Whether you’re looking for a home to live in or use as an investment, you may come across a bank-owned property in your search. These properties can be listed for sale just like any other on-the-market home, but they aren’t owned by a homeowner — instead, they’re owned by a bank. Here are the basics to know, including how to find bank-owned properties.
What are bank-owned properties?
A home becomes a bank-owned property after the homeowner defaults on their mortgage and the bank forecloses. Bank-owned properties may also be referred to as real estate owned or REO homes, REO properties or simply REO. You might see a property listed with details like REO foreclosure, meaning a financial institution — not an individual homeowner — is selling the property.
Before becoming bank-owned, the property was likely available to buy as a foreclosure sale, but didn’t sell during that process. So, ownership officially transferred to the bank — the final step in reclaiming the property from the homeowner who didn’t keep up with their mortgage payments.
If no one opts to buy a foreclosure home at auction, the bank or mortgage lender or servicer takes ownership of the property.
Who buys bank-owned properties?
Anyone can buy a bank-owned property, but the buyer most likely to purchase one is someone hunting for a deal. Real estate investors especially view bank-owned properties as an opportunity to put some money into the home and get more out via renting it to tenants or selling it to new owners.

* [AVAILABLE DATA]
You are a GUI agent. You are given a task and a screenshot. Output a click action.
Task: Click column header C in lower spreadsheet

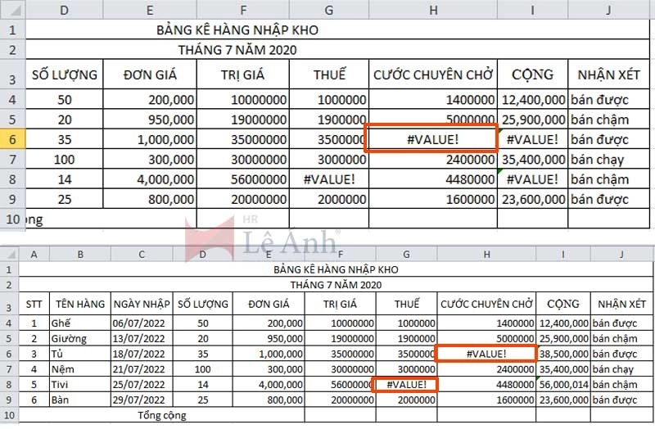point(141,255)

* [BRIEF] Continue the text on bank-owned properties, beginning after its last sentence.

* [REPLY TO THE EXERCISE]
“On rare occasions, there’s a tidy equity position to be realized by purchasing and rehabilitating a bank-owned property, either for occupancy, as an investment or a short-term fix-and-flip,” says Sam Olson, CRS, team lead of The Olson Group with RE/MAX Gold, based out of Nevada.
The upfront cost of an REO property may translate to a worthwhile ROI (return on investment), but not always. For example, the average purchase price of an REO in Reno was 90 percent of the value when sold traditionally — a “tight margin,” says Olson.
Buyers often have to spend more money after the sale, which can eat into profit. That’s because bank-owned or REO properties typically require work. After all, if the previous owner couldn’t keep up with mortgage payments, they likely couldn’t keep up with maintenance, either.
“For the casual or first-time purchaser, an REO purchase has very high risks for a smaller-than-imagined reward,” says Olson.
How to find bank-owned properties
You can find REO properties by searching RealtyTrac’s listings, or you may be able to compare properties on a bank’s website. For example, Bank of America and Wells Fargo each have an online hub of REO listings.
You can also find institution-owned properties on government websites like the Department of the Treasury’s real property auction webpage or the Federal Deposit Insurance Corporation’s list of properties that this agency has taken over from failed banks.
If you really want to know how to find bank-owned properties in your area, the right real estate agent can help, too. Look for an agent or mortgage broker who specializes in REO homes to help you identify properties and handle the bank negotiations.
Pros and cons of buying bank-owned properties
There are advantages and drawbacks to consider before deciding to buy a REO property, including:
Pros of bank-owned properties
- Lower price: The most obvious upside to a bank-owned or REO property is the potential to get the home at a discount.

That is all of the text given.